**INPUT FOR THIS TASK:**
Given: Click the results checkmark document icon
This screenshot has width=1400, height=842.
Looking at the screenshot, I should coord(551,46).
...
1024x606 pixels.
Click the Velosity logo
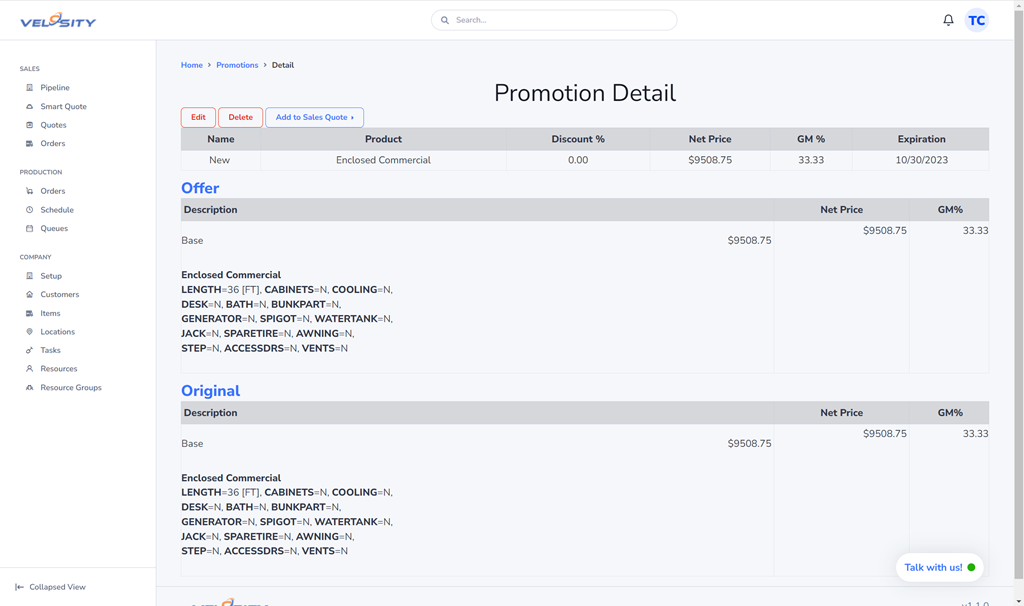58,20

**PROBLEM DETAILS:** Locate each line in the rows above that contains the word "Click" and copy it out in full.

**TASK RESPONSE:**
Given: Click the results checkmark document icon
Click the Velosity logo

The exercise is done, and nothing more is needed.